Enron will be the morality play of the new economy. It will teach executives and the American public or other large
corporations the most important ethics lessons. All corporations want to be successful, just like Enron. But Enron
achieved success with malfeasance which although billed the company to be the seventh largest company in America,
led the company to bankruptcy and imprisonment of Lay, Skilling, Fastow and Anderson. There should be a healthy
corporate culture in the company. When there existed failures and losses in their company performance, what Enron
did was covering up their losses in order to protect their reputation instead of trying to do something to make it correct.
The “to-good-to-be-true” should be paid more attention by directors of board in a company. Because corporations
wouldn’t want to end up like Enron, they would prevent actions Enron did. On July 30, 2002. A new law was passed by
the U.S Sarbanes-Oxley Act- the Public Companies Accounting Oversight Board (PCAOB) to oversee the auditing
profession. Corporations shall make no mistake, they have a difficult task ahead of them as they consider regulatory
reform — a task made all the more difficult since it’s being done without the benefit of the kind of public anger that
immediately follows a scandal. This time, the PCAOB has anticipated a likely cause of future scandals and is
considering closing the door before it’s too late.

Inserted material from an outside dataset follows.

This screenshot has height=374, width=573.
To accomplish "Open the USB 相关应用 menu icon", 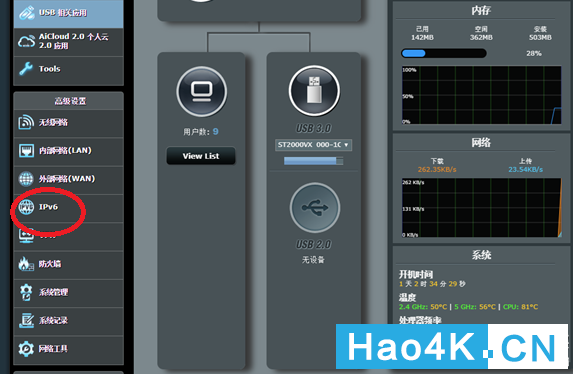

3.5) Shareholder primacy is a theory in corporate governance holding that shareholder interests should be assigned
first priority relative to all other corporate stakeholders. Enron did not practice this because the company did not focus
on the shareholders’ interests but their own personal interests by hiding the real debts by using SPEs to attract more
investors to invest and creditors to give loans, to spend on their own personal things. Stakeholder engagement was
not given attention in Enron. The irony in the Enron case is that the executives would have been better off or still
employed and not under criminal investigation, had they remembered the interest of other stakeholders. Stakeholder
engagement implies a willingness to listen; to discuss issues of interest to stakeholders of the organization; and,
critically, the organization has to be prepared to consider changing what it aims to achieve and how it operates, as a
result of stakeholder engagement. Examples are employees Sheron Watkins and Rebecca Mark who weren’t given
importance of their ideas; Rebecca’s suggestion in Enron’s water business that would help the company obtain more
profits and the issue with Watkins regarding the unethical activities done by the executives that would harm the
company. Managing for stakeholders involves attention to more than simply maximizing shareholder wealth attending
to the interests and well-being of those who can assist or hinder the achievement of the organization's objectives. Other
stakeholders like Andersen, V&K, JP Morgan Chase and Citigroup were bribed and they were engaged in the fraudulent
activities done by the executives in which they helped.